Son escasos los conciertos que uno quiere que se hagan eternos. Son esos mismos los que uno desearía que pudieran ser revisitados con la posibilidad de rebobinarlos una y otra vez, para disfrutarlos reiteradamente.
Resulta una grata sensación que, en ese tipo de recitales, los ojos intenten moverse como los de un camaleón para no perderse ni un solo detalle en tarima; para ver simultáneamente a la sección de vientos, la percusión incesante, a cada uno de los dedos que se desliza por el piano o a los arcos que acarician cada cuerda.
Da todavía más gusto que en un espectáculo musical de este calibre, los oídos se despierten y se abran como antenas parabólicas con la intención de percibir y recibir de cerca cada nota y silencio que se produzca en el entorno para disfrutar sin interrupciones.
Son contadas las citas musicales en las que el parámetro con el que se mide el disfrute es incapaz de encontrar puntos bajos, sino que la barra se mueve únicamente de los puntos altos a los altísimos.
Cuando un concierto logra despertar cada fibra en el oyente es gracias a la confabulación entre la música, los músicos y la musicalidad.

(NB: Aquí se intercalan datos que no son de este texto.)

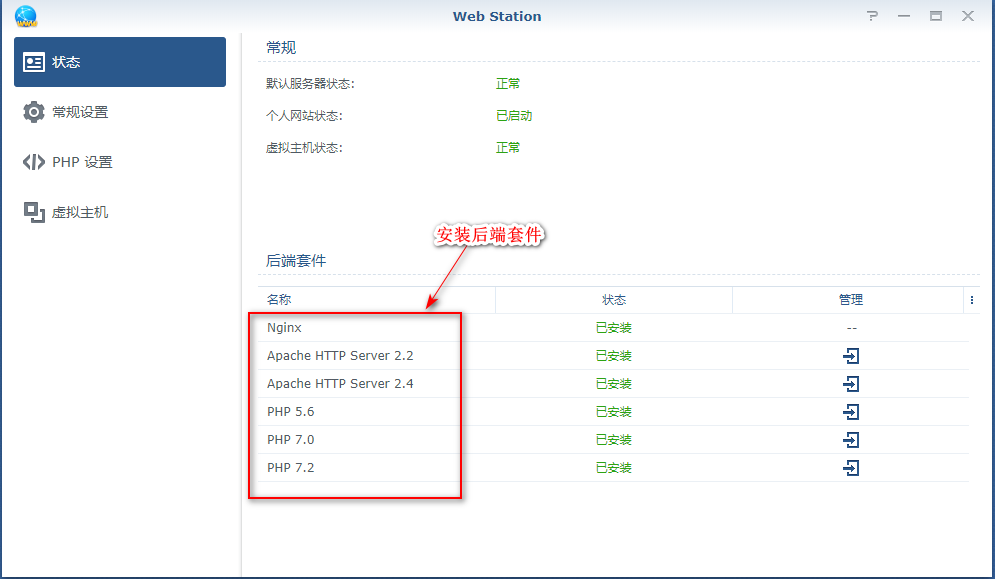
Task: Open the PHP 7.0 management arrow icon
Action: pos(850,439)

Éditus, el Sexteto de Jazz Latino y la Orquesta Sinfónica Nacional demostraron que no es imposible lograr un recital con todos estos descriptivos.
¡Qué concierto!
En un repertorio compuesto en su mayoría por obras de Edín Solís y Walter Flores, el ensamble repasó ritmos tan distintos que resulta injusto reducir la descripción de la noche a latin jazz .

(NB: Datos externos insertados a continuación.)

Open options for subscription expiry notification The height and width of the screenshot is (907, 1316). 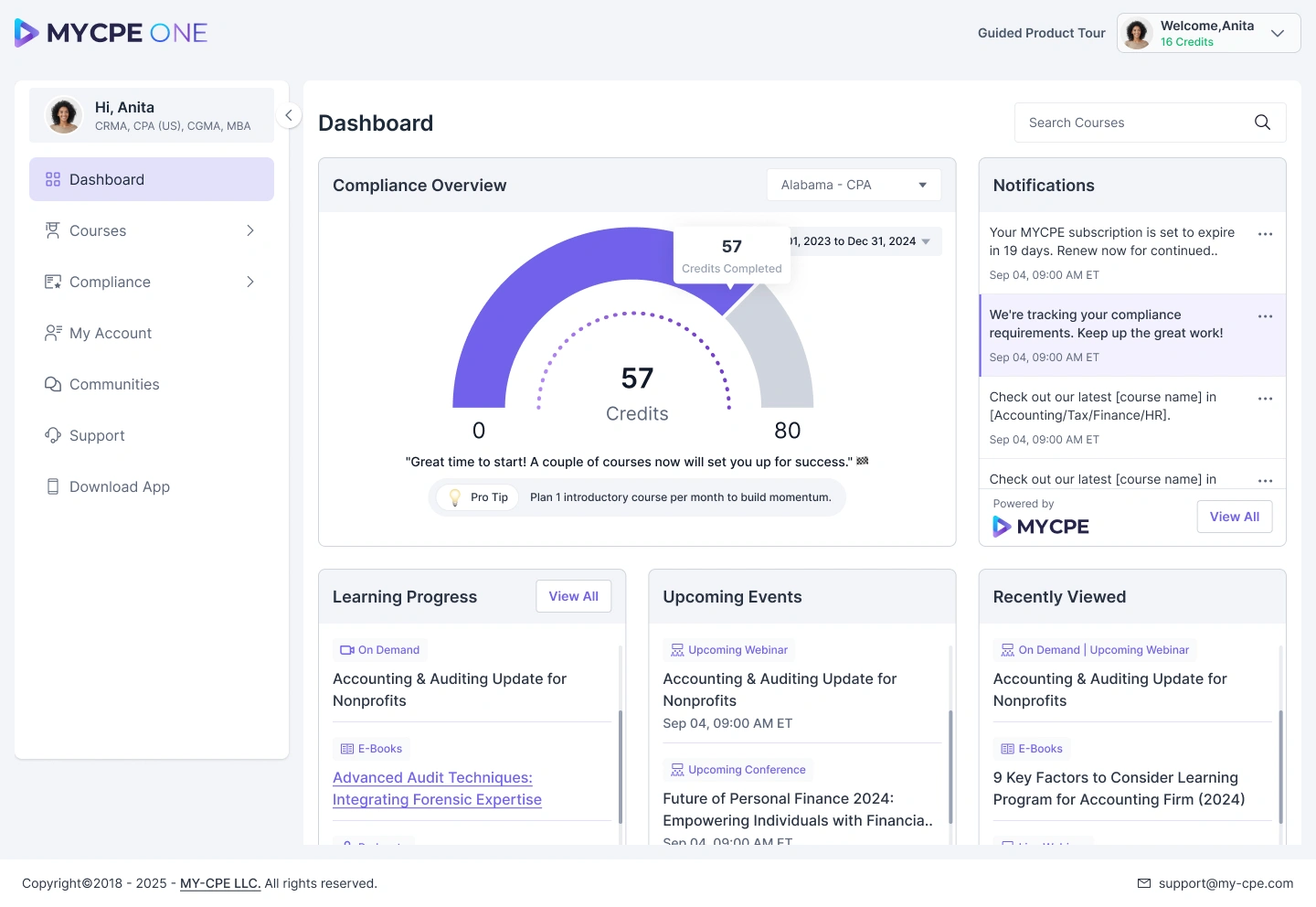(x=1265, y=234)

Más bien uno de los mayores lujos de la reunión fue la versatilidad desplegada en cerca de dos horas de música, permitiendo al oído viajar por diversos paisajes que contaban con la hermosura como denominador común.
En las manos de estos músicos hubo una perfecta simbiosis entre lo bailable y lo sinfónico, lo trepidante y lo emotivo, lo delicado y lo potente.

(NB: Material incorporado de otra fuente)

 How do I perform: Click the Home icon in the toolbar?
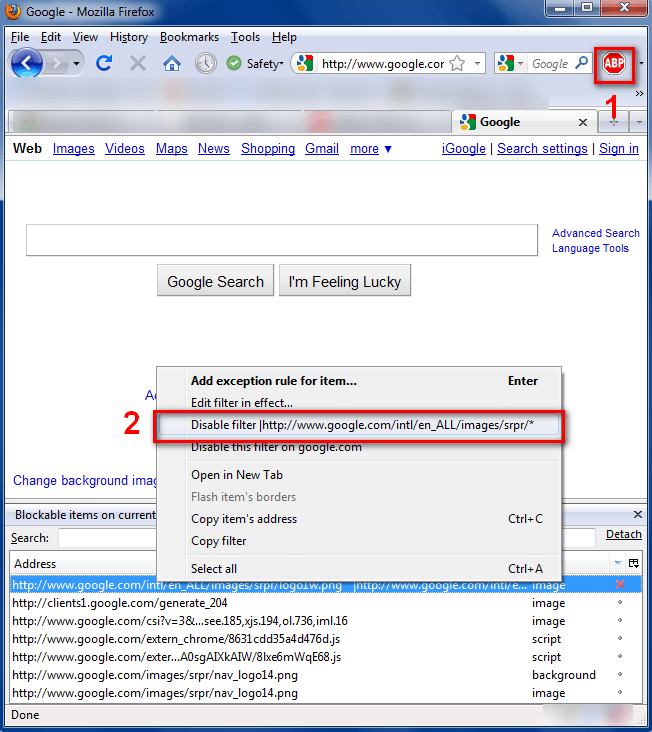172,63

La amalgama entre la Orquesta y los ocho músicos protagonistas fue indisoluble, con una interpretación que le hizo los honores a cada composición.
La Sinfónica, con la dirección de Marvin Araya, se encargó de magnificar cada pasaje y aportar detalles que sumaron en emoción. El resto de instrumentistas, por su parte, integran algo así como un All Star Band. Verlos juntos de nuevo es todo un privilegio.
No se puede dejar de lado que los miembros del sexteto son maestros músicos que se conocen desde la adolescencia . La conexión que se logra entre ellos es evidente. Cada quien aporta semillas de diferente especie pero, al final, germinan todas en conjunto.
Con tales juntas, el repertorio se caracterizó por melodías que, por su intensión e intensidad, podían prestarse tanto para inaugurar como para clausurar la noche.
Paisaje abierto (de Edín Solís), Malecón (de Walter Flores), Una vez más (de Alon Yavnai) o Son de aquí (de Lalo Rojas) fueron solo algunos de los momentos más inspiradores de la cita.
El secreto del gozo también se debe a una selección de piezas cautivadoras de principio a fin. Se interpretaron temas que integran sonidos costarricenses con otros de múltiples fronteras cuyo arribo en el pentagrama resulta especial y sorpresivo.
Es una lástima que este tipo de encuentros sean esporádicos. De verdad, ojalá los conciertos así fueran eternos.